Siglos después me topo con José María Vilaplana, fotógrafo en los inicios hace tiempo, demasiado tiempo. En menos que canta un gallo hacemos un recorrido por la fibra que más importa, se interesa por éste y aquél dado que se descolgó de las vicisitudes propias del gremio y me traslada que en el 14 murió su mujer pero que el renacuajo que parió la nuera lo mantiene a flote. Debió ser la imagen reconfortante de la criatura la que le recordó la realidad de Andrés Aberasturi sobre la que acababa de tener conocimiento ahora que éste lo ha reflejado en el libro en torno a Cris, su vástago paralítico cerebral.

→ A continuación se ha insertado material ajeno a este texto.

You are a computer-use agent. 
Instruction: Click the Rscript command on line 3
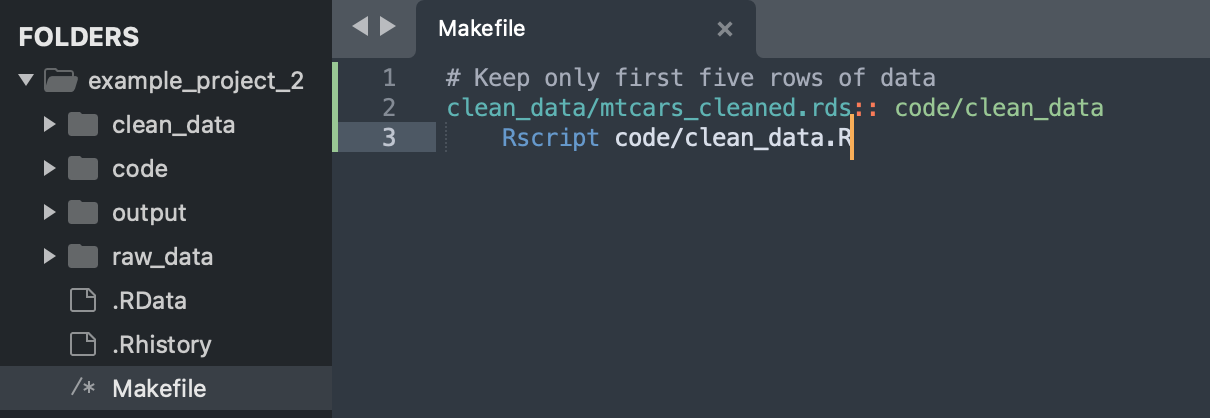point(550,138)
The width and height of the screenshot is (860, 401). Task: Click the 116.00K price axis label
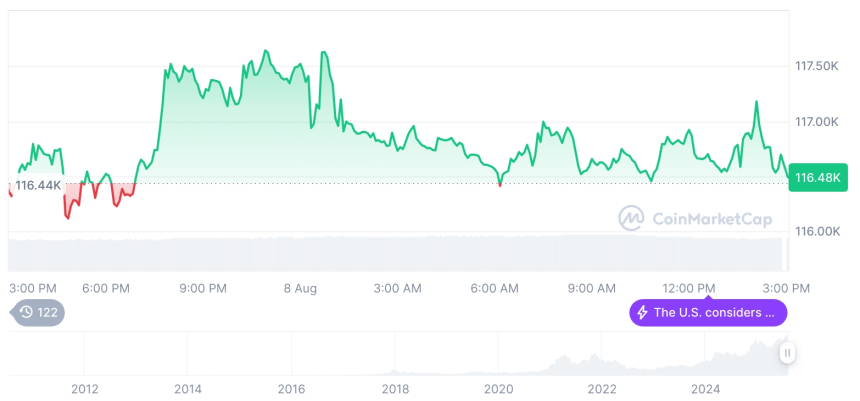point(816,231)

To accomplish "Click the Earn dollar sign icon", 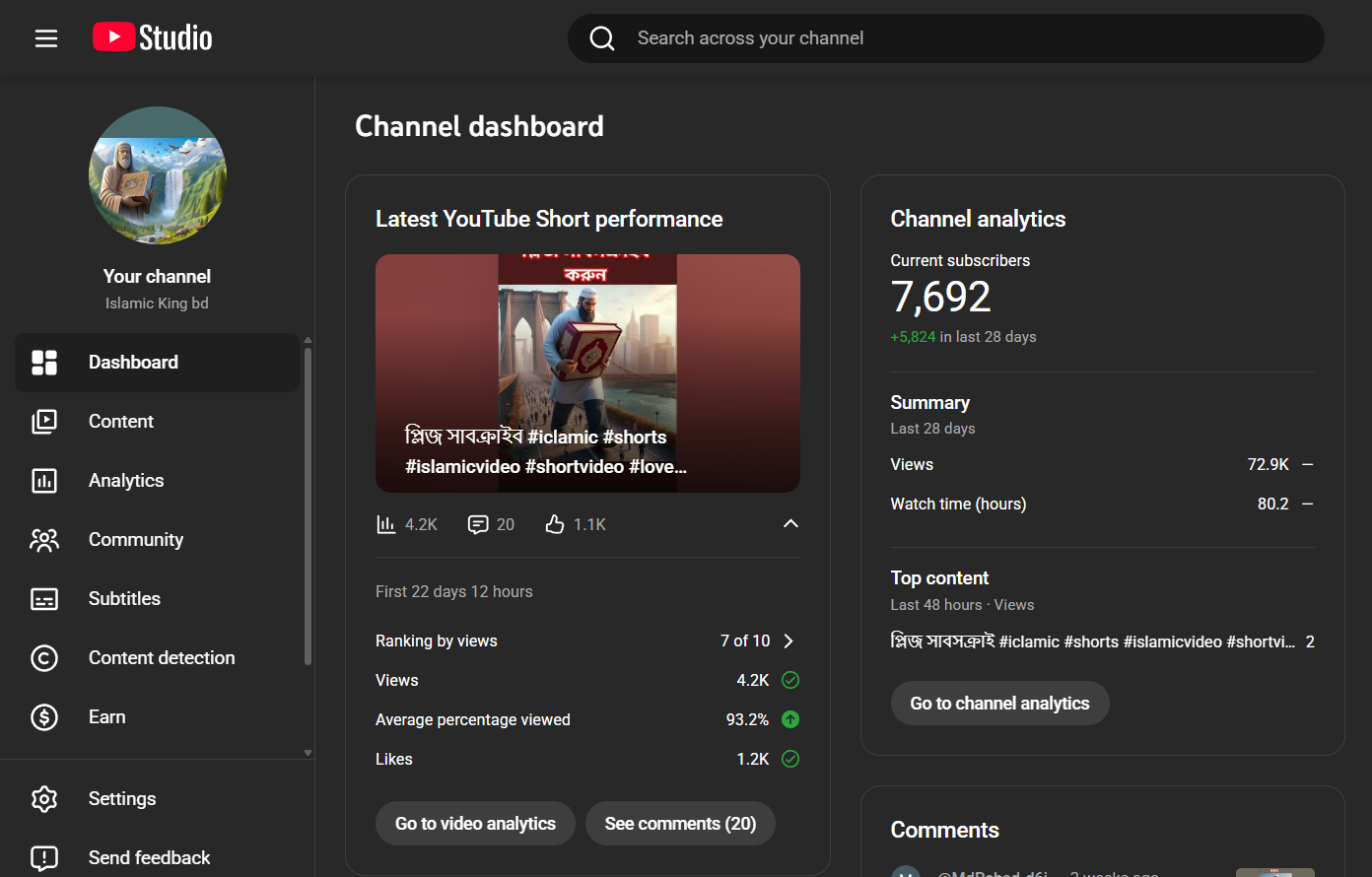I will (x=44, y=717).
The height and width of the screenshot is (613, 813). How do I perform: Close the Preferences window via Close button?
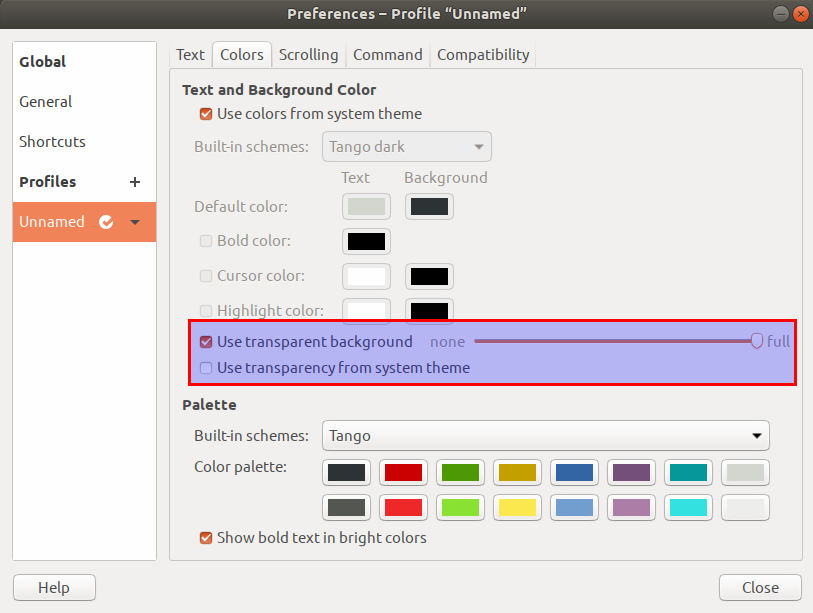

Aberasturi arrancó la carrera profesional en la cabecera en que coincidimos y Vilaplana rememora no ya la época sino el preciso día en que llegó de prácticas y se fue de su mano a la playa para hacer ese reportaje del no nos hemos librado nadie. Con el hambre que arrastraba, propio de la época y de la profesión, Andrés terminó la recogida de datos a duras penas pero la terminó. En el 91 lo llamé con motivo del 50 aniversario de ese diario para que se marcara lo que quisiera y, antes de responder, casi lo había enviado ya. Cómo no va a tener claras las prioridades alguien que, junto a su mujer, ha afrontado cuatro décadas de lo más intensas a raiz de que, como rememora, «hay un silencio raro en Neonatología. Allí la gente no nos hablábamos; una suerte de respeto, una forma de no querer saber».

Cris, Cristóbal, es uno de los 120.000 paralíticos cerebrales que hay en España. El padre daría la vida por escucharle una palabra, aunque él no sepa a quién se la dirige. Tampoco conoce a los Reyes Magos, mientras que los que lo rodean se agarran a la sonrisa que emite. Pese a que quienes lo trajeron al mundo se debaten entre contínuas contradicciones, Andrés ha llegado a una conclusión: «Mi hijo es como debería ser Dios, pero yo no querría que lo fuera, claro... Yo querría que llegara a las cuatro de la madrugada hasta arriba, con una copa de más». Como la que el testimonio recaba. Por tí y que Cris te bendiga.